Recent work by a group from Purdue University and the Shemyachin-Ovchinnikov Institute combined data from many X-ray crytallography and cryo-electron microscopy experiments to get a step-by-step picture of how a T4 phage (virus) infects an E. coli bacteria. This combination of data allowed the group to make a simulated video of the protein conformational changes as the phage attacks a bacterium.
?The video (large 20.7MB Quicktime, small Quicktime, large MP4, small MP4, large DivX) is quite amazing - watch for the unfolding short tail fibers, the simultaneous change in the baseplate (the kernel of the Purdue/Shemyachin-Ovchinnikov group's work), and then the eerie coiling of the tail sheath proteins. It's very gear-like as the tail tube drills through the cell wall. The deposited lysozyme (in green) then digests the peptidoglycan (in blue) and the tube can then inject the viral DNA into the bacterium.

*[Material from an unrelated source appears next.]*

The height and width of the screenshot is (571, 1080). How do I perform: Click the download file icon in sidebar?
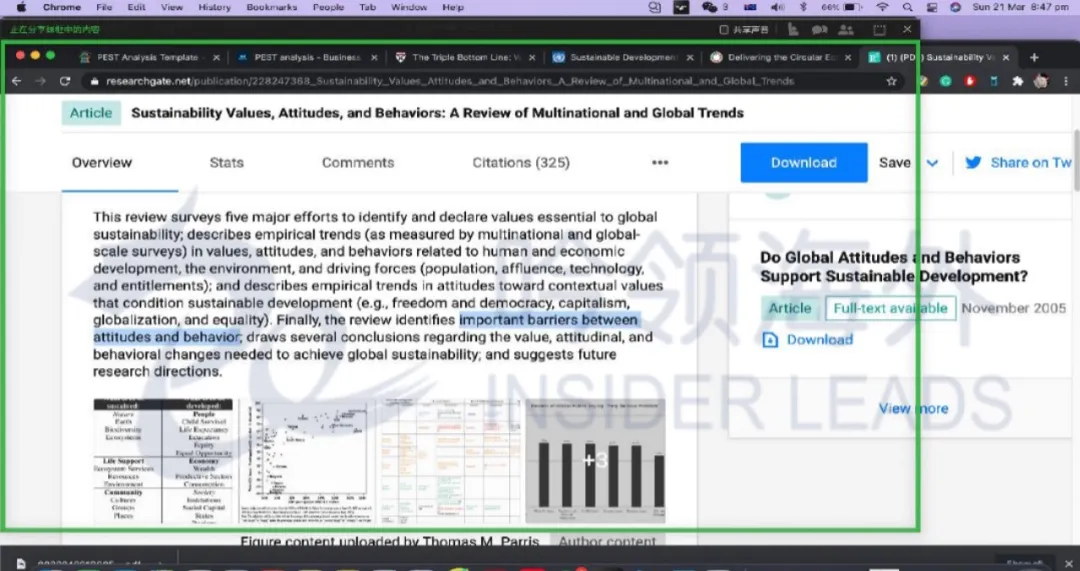point(770,340)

I wonder how much of this is from actual data, how much is from animation texture mapping, and how much is "in-betweening."
The long-term driver behind this research is not only to study how T4 attacks E. coli, but to understand how each of the proteins contributes to the activity, possibly modify some of them so that T4 can attack other pathogens, and in the very long run, learn how to make nano-machines that can carry out particular actions (contract, drill, rotate, etc.)
Hang on - I have a tingle in my nose.... perhaps H7N2 avian flu?